Vous avez fait le choix en 1990 de vous rendre aux États-Unis pour apprendre les techniques de maquillage et d’effets spéciaux à Hollywood. Qu’est-ce qui vous a motivé à explorer ce domaine et comment ces compétences ont-elles influencé votre travail par la suite ?
T. Wada : Pour être tout à fait honnête, mon désir initial n’a jamais été d’être animateur, c’est un concours de circonstances diverses qui m’a amené à le devenir. Lorsque j’étais enfant, je regardais bien évidemment des anime, mais je regardais également beaucoup de séries télé de type Tokusatsu(4) et de films, et mon rêve était de devenir réalisateur de cinéma. J’ai étudié les films mais je me suis tourné vers l’animation et ma carrière fut lancée.
Mais au début des années 90 a débuté la grande période des OAV. L’animation japonaise connaissait un boom économique important et il fallait donc produire énormément de contenu, et ce à tout prix. A partir de là, j’ai commencé à trouver que la qualité des productions devenait très inégale et je ressentais une lassitude dans mon travail. Je me suis alors souvenu de films comme Alien ou Star Wars, de mon rêve de faire du cinéma et de devenir le disciple de quelqu’un comme Spielberg.
J’ai donc pris la décision de partir aux États-Unis même si, pour ne rien vous cacher, j’aurais pu partir depuis bien longtemps. C’est cette baisse de qualité dans la production d’anime qui a été l’élément déclencheur de mon départ. Mais je ne suis pas parti de zéro non plus, car j’avais déjà appris au Japon à faire des Tokushu Make (5), ce qui m’avait été très utile pour faire des références dans Violent Jack !

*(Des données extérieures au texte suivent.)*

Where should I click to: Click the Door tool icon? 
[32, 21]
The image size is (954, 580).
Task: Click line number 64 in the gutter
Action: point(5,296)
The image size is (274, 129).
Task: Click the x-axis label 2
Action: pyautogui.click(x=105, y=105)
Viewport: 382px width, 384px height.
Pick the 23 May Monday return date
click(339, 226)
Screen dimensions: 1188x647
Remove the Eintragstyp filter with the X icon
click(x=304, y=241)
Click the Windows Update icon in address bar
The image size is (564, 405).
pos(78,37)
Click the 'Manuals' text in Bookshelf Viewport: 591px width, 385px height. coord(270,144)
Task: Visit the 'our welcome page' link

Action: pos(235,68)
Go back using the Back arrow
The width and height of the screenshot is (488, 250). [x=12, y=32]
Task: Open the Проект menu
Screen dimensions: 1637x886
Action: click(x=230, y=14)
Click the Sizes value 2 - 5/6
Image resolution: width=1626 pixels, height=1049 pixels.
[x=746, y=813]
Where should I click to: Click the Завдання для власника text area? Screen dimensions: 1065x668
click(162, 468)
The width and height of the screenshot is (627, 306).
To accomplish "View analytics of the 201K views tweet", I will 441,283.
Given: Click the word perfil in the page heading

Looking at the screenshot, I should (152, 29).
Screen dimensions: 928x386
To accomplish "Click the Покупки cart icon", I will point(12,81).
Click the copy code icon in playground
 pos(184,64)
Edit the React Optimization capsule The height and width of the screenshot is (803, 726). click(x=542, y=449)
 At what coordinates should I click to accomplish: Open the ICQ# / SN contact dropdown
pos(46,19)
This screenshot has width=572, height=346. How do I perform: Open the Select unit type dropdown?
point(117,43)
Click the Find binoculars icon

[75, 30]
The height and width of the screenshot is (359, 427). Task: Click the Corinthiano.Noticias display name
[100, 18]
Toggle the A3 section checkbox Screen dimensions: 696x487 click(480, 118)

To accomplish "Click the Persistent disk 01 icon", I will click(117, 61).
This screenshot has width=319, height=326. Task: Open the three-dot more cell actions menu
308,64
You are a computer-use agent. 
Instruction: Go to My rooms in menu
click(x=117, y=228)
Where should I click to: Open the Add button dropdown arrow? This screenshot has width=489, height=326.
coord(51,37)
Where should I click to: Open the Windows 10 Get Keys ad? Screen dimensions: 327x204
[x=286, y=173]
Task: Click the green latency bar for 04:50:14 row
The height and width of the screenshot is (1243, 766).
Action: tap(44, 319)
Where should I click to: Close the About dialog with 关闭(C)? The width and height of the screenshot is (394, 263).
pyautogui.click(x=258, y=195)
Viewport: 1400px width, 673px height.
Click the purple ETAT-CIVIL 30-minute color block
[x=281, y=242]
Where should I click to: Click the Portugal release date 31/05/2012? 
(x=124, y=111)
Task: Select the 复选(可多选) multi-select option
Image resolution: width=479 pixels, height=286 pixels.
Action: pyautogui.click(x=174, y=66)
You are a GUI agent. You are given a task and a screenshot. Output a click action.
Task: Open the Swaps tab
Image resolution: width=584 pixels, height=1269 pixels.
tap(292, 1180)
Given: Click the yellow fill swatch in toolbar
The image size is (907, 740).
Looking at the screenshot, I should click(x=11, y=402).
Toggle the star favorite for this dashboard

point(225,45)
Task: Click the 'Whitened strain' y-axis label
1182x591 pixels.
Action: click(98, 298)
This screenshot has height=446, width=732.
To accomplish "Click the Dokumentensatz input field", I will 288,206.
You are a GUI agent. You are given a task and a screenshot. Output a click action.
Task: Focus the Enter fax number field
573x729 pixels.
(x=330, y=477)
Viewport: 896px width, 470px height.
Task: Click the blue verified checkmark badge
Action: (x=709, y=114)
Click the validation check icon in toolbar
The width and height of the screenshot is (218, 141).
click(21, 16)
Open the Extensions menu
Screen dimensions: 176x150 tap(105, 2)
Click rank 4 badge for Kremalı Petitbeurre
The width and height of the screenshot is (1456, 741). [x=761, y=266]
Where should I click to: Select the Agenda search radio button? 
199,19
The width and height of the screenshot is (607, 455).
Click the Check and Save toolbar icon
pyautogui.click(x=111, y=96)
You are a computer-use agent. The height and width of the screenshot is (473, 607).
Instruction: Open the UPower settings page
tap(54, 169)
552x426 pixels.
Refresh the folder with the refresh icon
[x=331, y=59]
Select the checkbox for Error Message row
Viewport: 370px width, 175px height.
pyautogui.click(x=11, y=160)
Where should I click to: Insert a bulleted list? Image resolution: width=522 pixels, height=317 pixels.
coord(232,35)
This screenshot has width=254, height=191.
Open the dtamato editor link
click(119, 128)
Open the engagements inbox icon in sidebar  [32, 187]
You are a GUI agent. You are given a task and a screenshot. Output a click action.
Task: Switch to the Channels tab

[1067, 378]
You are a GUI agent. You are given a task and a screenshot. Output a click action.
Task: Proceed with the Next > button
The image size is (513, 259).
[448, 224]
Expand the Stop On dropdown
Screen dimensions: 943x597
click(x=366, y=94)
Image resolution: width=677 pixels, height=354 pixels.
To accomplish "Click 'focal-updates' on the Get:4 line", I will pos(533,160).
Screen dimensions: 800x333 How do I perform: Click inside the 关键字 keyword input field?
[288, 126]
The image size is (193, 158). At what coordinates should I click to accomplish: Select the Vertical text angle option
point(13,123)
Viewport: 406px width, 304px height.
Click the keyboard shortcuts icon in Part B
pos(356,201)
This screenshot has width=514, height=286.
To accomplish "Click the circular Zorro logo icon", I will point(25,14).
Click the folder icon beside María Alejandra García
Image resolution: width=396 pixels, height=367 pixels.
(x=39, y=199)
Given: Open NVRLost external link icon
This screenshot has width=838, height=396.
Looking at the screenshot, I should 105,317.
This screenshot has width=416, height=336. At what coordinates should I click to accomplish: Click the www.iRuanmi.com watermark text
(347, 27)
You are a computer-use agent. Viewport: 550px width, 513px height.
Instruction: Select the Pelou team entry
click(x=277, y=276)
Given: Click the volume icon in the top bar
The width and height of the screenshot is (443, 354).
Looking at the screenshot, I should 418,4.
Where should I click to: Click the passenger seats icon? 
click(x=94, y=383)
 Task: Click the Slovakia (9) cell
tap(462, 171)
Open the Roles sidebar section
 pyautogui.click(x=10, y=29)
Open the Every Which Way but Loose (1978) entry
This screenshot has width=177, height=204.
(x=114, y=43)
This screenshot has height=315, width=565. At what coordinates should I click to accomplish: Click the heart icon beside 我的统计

En ce qui concerne mon expérience aux USA, j’ai eu du mal à me faire comprendre au début, surtout que mon anglais n’était pas celui d’aujourd’hui. Je me faisais donc comprendre via le dessin. L’avantage de cette méthode, c’est que l’on peut faire passer ses intentions sans que personne, même le personnage, ne parle. Le réalisateur voyait cela et comprenait, par exemple, quel objectif utiliser. Au final, mis à part que je pensais la mise en scène pour des acteurs et non des dessins, ma base de réflexion restait la même, et c’est en ça que j’étais heureux d’avoir travaillé auparavant dans l’animation.
Vous avez partagé votre savoir en tant que conférencier au Yoyogi Institute of Animation pendant 25 ans et l’avez dirigé pendant 6 ans. Quelle est l’importance de transmettre vos connaissances aux jeunes animateurs et quelles évolutions avez-vous observées dans l’industrie de l’animation au fil des ans ?
T. Wada : Je pense que l’évolution la plus importante et ce qui fait que la manière d’enseigner les choses a changé drastiquement, ce sont les réseaux sociaux. Aujourd’hui, vous avez des couples qui sont au restaurant mais qui ne se parlent pas et sont sur leurs téléphones, ou des familles dont les enfants jouent à la console pendant que les parents sont rivés sur leurs écrans. Nous sommes en train de perdre le concept de communication et de transmission de l’adulte qui apprend des choses à l’enfant, de l’aîné au plus jeune, etc.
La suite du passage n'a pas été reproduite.